Los micrófonos P-90 tiene una muy bien ganada reputación como una pastilla tipo single-coil con un sonido grande, “gordo” y potente, no necesariamente el que se asocial con el que generan los single-coil. 

Así que cuando se trabajó en el diseño de la Les Paul Melody Maker, la tarea que tenía el gurú de micrófonos Gibson, Jim DeCola, era inventar pastillas que valieran la reputación de los P-90, pero acomodándose al objetivo de la Melody Maker, una guitarra de gran precio y con la potencia y estilo sonoro de una Les Paul. 

Los micrófonos P-90ST y P-90SR (la “S” significa “slug” o babosa por su traducción en español) que vienen en la Gibson Les Paul Melody Maker entregan una gran variedad y rangos de tonos para géneros tan diversos como jazz, blues y rock con un golpe de percusión, brillante en la pastilla del puente (treble) y limpio, articulado y claro en el mástil.

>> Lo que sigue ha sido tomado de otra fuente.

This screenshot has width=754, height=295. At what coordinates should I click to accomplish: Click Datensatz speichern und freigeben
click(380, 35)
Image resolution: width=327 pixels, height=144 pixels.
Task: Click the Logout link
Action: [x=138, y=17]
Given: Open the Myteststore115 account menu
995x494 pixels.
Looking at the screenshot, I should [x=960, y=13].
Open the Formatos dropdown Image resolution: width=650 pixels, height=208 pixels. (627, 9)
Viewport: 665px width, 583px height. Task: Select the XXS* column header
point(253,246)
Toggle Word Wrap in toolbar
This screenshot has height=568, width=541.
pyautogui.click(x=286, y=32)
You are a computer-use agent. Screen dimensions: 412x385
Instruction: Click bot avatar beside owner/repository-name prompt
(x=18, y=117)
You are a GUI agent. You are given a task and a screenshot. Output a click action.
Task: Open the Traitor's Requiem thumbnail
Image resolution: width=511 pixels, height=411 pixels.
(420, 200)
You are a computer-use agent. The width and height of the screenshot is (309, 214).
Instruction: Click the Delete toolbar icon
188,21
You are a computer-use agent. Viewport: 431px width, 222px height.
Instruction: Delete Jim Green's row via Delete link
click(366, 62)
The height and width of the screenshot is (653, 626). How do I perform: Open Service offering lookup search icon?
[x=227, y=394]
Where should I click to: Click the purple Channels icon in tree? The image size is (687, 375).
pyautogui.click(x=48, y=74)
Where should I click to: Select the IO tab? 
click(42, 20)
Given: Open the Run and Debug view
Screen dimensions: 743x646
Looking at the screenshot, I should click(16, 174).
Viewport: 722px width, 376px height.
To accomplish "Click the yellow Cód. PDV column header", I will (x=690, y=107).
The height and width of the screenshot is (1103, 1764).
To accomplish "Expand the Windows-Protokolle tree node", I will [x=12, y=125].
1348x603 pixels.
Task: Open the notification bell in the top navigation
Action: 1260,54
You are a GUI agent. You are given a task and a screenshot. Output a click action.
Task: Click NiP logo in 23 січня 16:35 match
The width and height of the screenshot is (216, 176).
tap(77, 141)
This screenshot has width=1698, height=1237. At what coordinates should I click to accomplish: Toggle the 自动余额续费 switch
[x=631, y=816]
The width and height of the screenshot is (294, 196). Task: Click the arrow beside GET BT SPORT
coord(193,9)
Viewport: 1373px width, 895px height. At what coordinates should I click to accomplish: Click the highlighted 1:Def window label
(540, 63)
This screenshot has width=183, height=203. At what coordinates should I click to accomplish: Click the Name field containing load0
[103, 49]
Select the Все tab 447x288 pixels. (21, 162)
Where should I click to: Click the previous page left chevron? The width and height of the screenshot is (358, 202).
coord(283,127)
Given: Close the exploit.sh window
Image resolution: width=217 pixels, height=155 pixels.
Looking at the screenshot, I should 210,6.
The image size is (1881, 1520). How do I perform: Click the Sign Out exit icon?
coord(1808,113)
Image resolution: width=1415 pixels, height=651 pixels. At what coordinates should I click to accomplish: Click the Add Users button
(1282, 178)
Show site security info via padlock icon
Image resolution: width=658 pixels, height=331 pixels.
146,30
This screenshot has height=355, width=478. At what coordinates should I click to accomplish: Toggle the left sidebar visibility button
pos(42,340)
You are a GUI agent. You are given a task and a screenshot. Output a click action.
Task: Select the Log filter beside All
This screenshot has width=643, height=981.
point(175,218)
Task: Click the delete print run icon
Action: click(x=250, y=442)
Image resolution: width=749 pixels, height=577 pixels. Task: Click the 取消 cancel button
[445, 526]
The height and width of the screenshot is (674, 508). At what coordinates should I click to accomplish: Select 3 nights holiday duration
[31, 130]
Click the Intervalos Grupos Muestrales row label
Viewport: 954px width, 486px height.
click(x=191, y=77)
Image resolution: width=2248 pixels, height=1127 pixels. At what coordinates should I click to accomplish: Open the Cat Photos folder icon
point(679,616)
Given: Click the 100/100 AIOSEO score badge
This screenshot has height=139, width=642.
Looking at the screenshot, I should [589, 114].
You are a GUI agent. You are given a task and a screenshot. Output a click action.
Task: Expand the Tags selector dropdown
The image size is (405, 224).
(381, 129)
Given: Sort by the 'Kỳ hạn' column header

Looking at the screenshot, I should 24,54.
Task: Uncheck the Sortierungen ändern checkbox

El tono vintage se da gracias a los imanes tipo Alnico V, que se hicieron muy famosos en las modelos clásicos Gibson ES-125 de finales de los años cuarenta; la versatilidad sonora se debe en gran parte a estos imanes, así como a las bajas frecuencias de las P-90 tradicionales. La combinación se mantiene y se agrega más poder pero sin perder esos tonos sensibles.

El coil del mástil tiene el mismo tipo de alambrado simple y está fabricado con la tradicional técnica de las P-90. Sin embargo la pastilla del puente tiene otro tipo de alambrado que aumenta el número de frecuencias y logra que la potencia de ambas pastillas sea igual. Esto ayuda a mantener los mismos niveles cuando se cambie de pastilla a pastilla, pero el micrófono de la mitad tiene un sonido que mezcla lo mejor de ambas cuando se combinen. Este sistema usa técnicas de humbucking paralelo que logra minimizar el zumbido.